Exercise requirements –
The records below must be output exactly, with no images carried over.

::: Exercise materials :::

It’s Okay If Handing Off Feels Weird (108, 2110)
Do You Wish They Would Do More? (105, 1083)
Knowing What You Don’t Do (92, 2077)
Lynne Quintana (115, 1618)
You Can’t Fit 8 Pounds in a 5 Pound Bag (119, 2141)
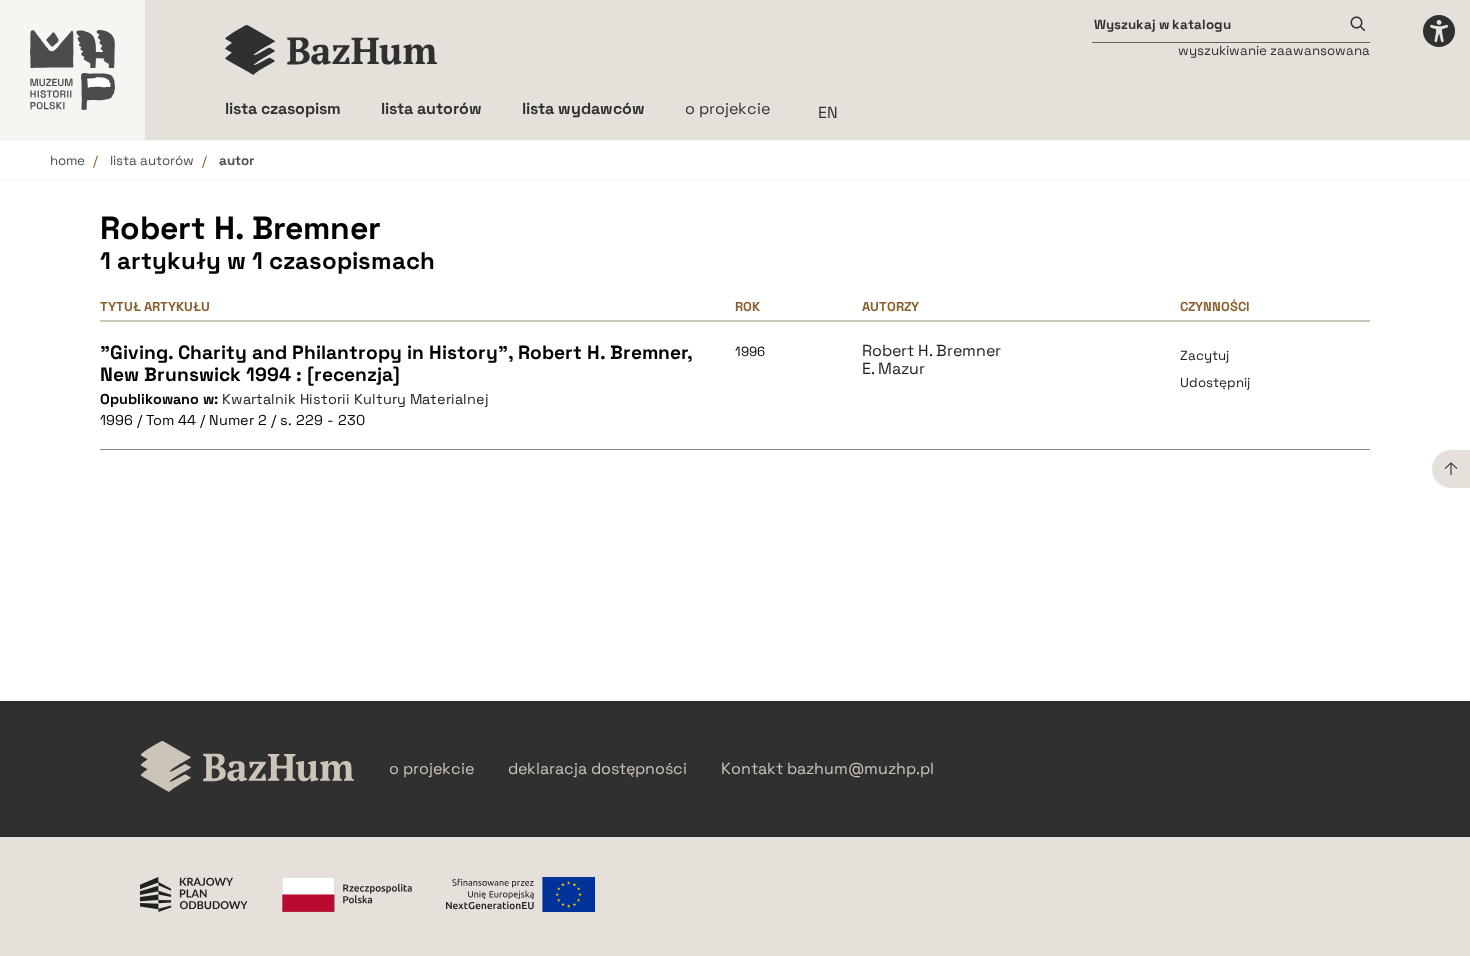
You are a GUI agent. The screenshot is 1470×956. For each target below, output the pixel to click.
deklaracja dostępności (597, 769)
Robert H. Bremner (931, 351)
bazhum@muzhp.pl (860, 769)
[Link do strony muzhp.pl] (72, 70)
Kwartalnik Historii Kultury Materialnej (355, 399)
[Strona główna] (331, 50)
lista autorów (152, 160)
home (67, 160)
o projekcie (727, 108)
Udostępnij (1215, 382)
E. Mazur (893, 369)
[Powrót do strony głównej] (247, 768)
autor (236, 160)
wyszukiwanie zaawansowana (1274, 50)
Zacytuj (1204, 355)
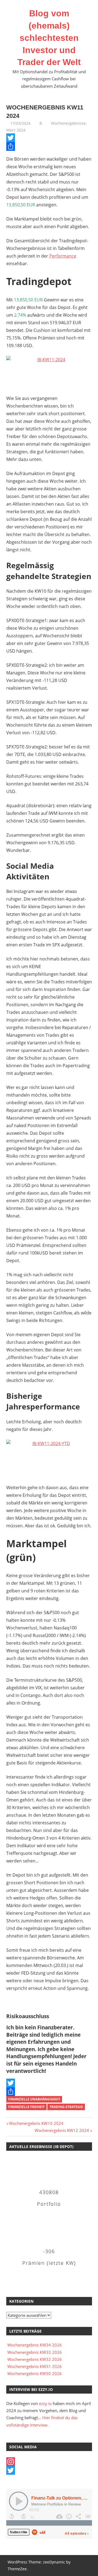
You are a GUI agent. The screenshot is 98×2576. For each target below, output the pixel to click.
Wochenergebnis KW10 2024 (36, 2123)
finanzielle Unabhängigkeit (34, 2099)
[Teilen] (49, 146)
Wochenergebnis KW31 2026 (34, 2366)
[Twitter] (49, 137)
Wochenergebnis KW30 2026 (34, 2373)
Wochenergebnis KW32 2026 (34, 2359)
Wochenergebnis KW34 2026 (34, 2345)
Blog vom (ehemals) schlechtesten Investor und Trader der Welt (49, 37)
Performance (62, 256)
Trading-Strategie (66, 2106)
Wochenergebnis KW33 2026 (34, 2352)
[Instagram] (49, 2461)
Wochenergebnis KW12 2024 (62, 2130)
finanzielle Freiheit (26, 2106)
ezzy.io (45, 2403)
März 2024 (15, 130)
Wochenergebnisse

:::

Response box –
It’s Okay If Handing Off Feels Weird (108, 2110)
Do You Wish They Would Do More? (105, 1083)
Knowing What You Don’t Do (92, 2077)
Lynne Quintana (115, 1618)
You Can’t Fit 8 Pounds in a 5 Pound Bag (119, 2141)
You are a GUI agent. The screenshot is 1470×956. For each target below, output the pixel to click.
deklaracja dostępności (597, 769)
Robert H. Bremner (931, 351)
bazhum@muzhp.pl (860, 769)
[Link do strony muzhp.pl] (72, 70)
Kwartalnik Historii Kultury Materialnej (355, 399)
[Strona główna] (331, 50)
lista autorów (152, 160)
home (67, 160)
o projekcie (727, 108)
Udostępnij (1215, 382)
E. Mazur (893, 369)
[Powrót do strony głównej] (247, 768)
autor (236, 160)
wyszukiwanie zaawansowana (1274, 50)
Zacytuj (1204, 355)
You are a GUI agent. The screenshot is 98×2576. For each target below, output the pixel to click.
Wochenergebnis KW10 2024 (36, 2123)
finanzielle Unabhängigkeit (34, 2099)
[Teilen] (49, 146)
Wochenergebnis KW31 2026 (34, 2366)
[Twitter] (49, 137)
Wochenergebnis KW30 2026 (34, 2373)
Wochenergebnis KW32 2026 (34, 2359)
Wochenergebnis KW34 2026 (34, 2345)
Blog vom (ehemals) schlechtesten Investor und Trader der Welt (49, 37)
Performance (62, 256)
Trading-Strategie (66, 2106)
Wochenergebnis KW33 2026 (34, 2352)
[Instagram] (49, 2461)
Wochenergebnis KW12 2024 (62, 2130)
finanzielle Freiheit (26, 2106)
ezzy.io (45, 2403)
März 2024 (15, 130)
Wochenergebnisse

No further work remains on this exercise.